With all the newfound attention she was receiving and with the acting offers coming in, Alice Jones morphed into the more appropriate name for a titan-hair Scottish lass, Quinn O’Hara.  Her big screen debut was in a bit part in The Errand Boy (1961) starring Jerry Lewis.  O’Hara would go on to work with Lewis again in The Patsy (1964) playing the minor role of a cigarette girl and in Who’s Minding the Store? (1963), though her scenes were cut.

O’Hara’s first taste of fame came when she was selected to appear with Vic Damone in his 1962 Emmy-nominated summer series The Lively Ones.  The popular show brought O’Hara notoriety and she became very much in demand on TV but she wasn’t having much luck with films.  Only her hand was on display in The Caretakers (1963) where she played a nurse.  Good Neighbor, Sam (1964) featured all of Quinn in the small role of a curvy secretary to recently promoted ad man Jack Lemmon. O’Hara kept persevering.  She began getting press in all the movie rags of the time and she was chosen by Photoplay to be photographed on a pre-arranged “date” with teen idol Fabian.  But surprisingly, the duo hit it off and it developed into a relationship that lasted a year.

Quinn’s Notable Quotable About Working with titan-haired witch Jill St.

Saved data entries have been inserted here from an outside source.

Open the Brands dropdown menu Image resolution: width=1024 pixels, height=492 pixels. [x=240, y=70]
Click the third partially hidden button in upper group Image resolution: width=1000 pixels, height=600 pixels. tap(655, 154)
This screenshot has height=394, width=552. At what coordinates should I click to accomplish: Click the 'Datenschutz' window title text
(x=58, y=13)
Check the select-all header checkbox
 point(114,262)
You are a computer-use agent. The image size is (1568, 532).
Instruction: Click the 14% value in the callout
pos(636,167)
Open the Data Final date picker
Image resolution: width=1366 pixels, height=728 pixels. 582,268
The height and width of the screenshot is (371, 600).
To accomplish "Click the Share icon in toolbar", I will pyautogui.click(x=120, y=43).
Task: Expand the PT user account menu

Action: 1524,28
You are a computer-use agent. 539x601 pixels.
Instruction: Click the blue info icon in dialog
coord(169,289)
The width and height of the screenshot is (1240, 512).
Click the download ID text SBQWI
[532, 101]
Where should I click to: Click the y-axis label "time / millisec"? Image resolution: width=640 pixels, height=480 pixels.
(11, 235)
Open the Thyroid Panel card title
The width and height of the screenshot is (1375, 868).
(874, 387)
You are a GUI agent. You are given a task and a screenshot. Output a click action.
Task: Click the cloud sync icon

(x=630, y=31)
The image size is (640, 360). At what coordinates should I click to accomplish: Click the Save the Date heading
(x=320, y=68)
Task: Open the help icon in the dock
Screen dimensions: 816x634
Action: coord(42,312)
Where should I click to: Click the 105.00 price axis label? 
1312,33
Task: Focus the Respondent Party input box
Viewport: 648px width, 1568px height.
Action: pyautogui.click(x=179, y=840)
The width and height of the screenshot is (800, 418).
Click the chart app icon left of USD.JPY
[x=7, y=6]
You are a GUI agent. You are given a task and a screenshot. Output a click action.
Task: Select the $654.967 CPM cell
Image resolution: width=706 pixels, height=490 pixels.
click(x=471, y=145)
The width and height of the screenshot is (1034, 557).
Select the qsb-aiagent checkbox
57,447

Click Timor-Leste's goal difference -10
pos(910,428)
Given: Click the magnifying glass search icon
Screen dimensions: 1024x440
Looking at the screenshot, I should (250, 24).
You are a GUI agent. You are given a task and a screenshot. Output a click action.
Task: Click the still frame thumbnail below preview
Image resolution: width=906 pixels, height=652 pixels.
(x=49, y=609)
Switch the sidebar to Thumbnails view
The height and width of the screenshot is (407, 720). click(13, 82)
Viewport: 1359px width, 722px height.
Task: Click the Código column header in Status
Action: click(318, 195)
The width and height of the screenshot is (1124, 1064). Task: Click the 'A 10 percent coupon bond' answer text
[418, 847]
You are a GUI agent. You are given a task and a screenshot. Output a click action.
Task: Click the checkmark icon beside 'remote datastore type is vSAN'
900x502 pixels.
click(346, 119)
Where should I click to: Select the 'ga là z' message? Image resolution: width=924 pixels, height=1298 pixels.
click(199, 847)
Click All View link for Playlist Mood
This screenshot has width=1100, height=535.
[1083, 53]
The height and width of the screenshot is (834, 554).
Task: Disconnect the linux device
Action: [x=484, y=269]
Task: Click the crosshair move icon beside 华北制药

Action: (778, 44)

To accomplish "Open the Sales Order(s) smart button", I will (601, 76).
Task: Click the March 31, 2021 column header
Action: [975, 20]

John in Who’s Minding the Store?

“[She] was an unbelievably cruel person who I am not fond of in the least.”

In 1965 Quinn O’Hara co-starred in one of the better Beach Party knockoffs A Swingin’ Summer with William Wellman, Jr. and James Stacy.  Though it was not her first color movie it was her first lead role.  She looked terrific in her mod swimsuits and more than held her own with rising superstar, Raquel Welch.

Quinn’s Notable Quotable About Working with diva-in-training Raquel Welch  in A Swingin’ Summer

“I had no trouble with Raquel. But everybody else did—including the cameraman and make up person. Lori Williams, who was such a nice girl, also had a terrible time with Raquel. I wasn’t on the set but I heard that Lori had the same color bikini on as Raquel and she told the director to go make Lori change her bathing suit! When we went to do promotion for the film in conjunction with Suzuki, Raquel and I both showed up wearing pink. I said to somebody, ‘If she thinks I’m going to change, she’s crazy.’ Raquel didn’t say a word and went and changed her outfit.”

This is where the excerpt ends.